Print the records below word for word, beginning with the first line and ending once the line containing "MAPA (58, 7)" is printed.

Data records
--------------------

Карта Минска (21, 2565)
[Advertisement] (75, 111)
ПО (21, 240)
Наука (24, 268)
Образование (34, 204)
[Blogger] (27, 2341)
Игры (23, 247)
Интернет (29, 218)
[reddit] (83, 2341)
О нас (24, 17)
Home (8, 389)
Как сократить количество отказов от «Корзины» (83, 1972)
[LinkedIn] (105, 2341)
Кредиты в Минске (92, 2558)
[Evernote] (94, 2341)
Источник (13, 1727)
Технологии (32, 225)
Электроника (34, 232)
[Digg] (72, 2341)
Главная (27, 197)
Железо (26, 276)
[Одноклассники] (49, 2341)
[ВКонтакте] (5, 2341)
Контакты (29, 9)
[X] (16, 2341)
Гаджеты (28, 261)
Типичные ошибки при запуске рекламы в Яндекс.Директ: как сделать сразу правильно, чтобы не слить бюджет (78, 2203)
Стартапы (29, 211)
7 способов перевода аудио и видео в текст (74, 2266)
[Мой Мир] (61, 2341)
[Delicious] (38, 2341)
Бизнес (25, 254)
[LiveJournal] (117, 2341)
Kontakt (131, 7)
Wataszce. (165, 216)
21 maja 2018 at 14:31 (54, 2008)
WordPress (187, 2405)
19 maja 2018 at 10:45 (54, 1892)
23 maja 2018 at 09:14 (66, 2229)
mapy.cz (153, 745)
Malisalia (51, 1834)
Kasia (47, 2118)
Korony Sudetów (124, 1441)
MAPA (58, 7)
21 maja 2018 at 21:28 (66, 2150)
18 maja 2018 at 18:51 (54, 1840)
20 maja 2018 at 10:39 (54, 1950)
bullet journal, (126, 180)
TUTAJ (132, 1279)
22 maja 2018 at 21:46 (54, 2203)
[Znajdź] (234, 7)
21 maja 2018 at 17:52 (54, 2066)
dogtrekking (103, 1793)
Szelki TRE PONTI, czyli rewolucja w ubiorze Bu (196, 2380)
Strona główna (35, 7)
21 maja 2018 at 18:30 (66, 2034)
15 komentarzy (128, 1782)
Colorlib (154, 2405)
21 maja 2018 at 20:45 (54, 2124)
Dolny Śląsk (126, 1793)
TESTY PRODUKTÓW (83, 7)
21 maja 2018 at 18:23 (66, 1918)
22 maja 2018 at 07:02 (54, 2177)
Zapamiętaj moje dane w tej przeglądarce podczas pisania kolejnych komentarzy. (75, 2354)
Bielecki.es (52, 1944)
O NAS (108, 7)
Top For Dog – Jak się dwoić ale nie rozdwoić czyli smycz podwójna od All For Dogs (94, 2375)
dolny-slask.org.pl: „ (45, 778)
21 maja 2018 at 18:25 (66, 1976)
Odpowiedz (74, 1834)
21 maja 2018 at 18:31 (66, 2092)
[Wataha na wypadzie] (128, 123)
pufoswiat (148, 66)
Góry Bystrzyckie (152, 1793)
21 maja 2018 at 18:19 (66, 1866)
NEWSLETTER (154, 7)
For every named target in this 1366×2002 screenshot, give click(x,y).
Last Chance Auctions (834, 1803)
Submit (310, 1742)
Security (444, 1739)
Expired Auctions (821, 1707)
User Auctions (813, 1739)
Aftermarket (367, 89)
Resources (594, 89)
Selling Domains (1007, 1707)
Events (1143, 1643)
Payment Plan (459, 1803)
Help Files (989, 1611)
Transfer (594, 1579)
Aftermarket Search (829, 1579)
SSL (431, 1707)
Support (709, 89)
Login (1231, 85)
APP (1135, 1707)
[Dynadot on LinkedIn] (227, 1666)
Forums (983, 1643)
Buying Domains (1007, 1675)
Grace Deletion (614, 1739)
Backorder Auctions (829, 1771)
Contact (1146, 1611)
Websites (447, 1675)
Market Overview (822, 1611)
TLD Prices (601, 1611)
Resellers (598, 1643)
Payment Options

--------------------

**SOLUTION FOR THIS TASK:**
Карта Минска (21, 2565)
[Advertisement] (75, 111)
ПО (21, 240)
Наука (24, 268)
Образование (34, 204)
[Blogger] (27, 2341)
Игры (23, 247)
Интернет (29, 218)
[reddit] (83, 2341)
О нас (24, 17)
Home (8, 389)
Как сократить количество отказов от «Корзины» (83, 1972)
[LinkedIn] (105, 2341)
Кредиты в Минске (92, 2558)
[Evernote] (94, 2341)
Источник (13, 1727)
Технологии (32, 225)
Электроника (34, 232)
[Digg] (72, 2341)
Главная (27, 197)
Железо (26, 276)
[Одноклассники] (49, 2341)
[ВКонтакте] (5, 2341)
Контакты (29, 9)
[X] (16, 2341)
Гаджеты (28, 261)
Типичные ошибки при запуске рекламы в Яндекс.Директ: как сделать сразу правильно, чтобы не слить бюджет (78, 2203)
Стартапы (29, 211)
7 способов перевода аудио и видео в текст (74, 2266)
[Мой Мир] (61, 2341)
[Delicious] (38, 2341)
Бизнес (25, 254)
[LiveJournal] (117, 2341)
Kontakt (131, 7)
Wataszce. (165, 216)
21 maja 2018 at 14:31 (54, 2008)
WordPress (187, 2405)
19 maja 2018 at 10:45 (54, 1892)
23 maja 2018 at 09:14 (66, 2229)
mapy.cz (153, 745)
Malisalia (51, 1834)
Kasia (47, 2118)
Korony Sudetów (124, 1441)
MAPA (58, 7)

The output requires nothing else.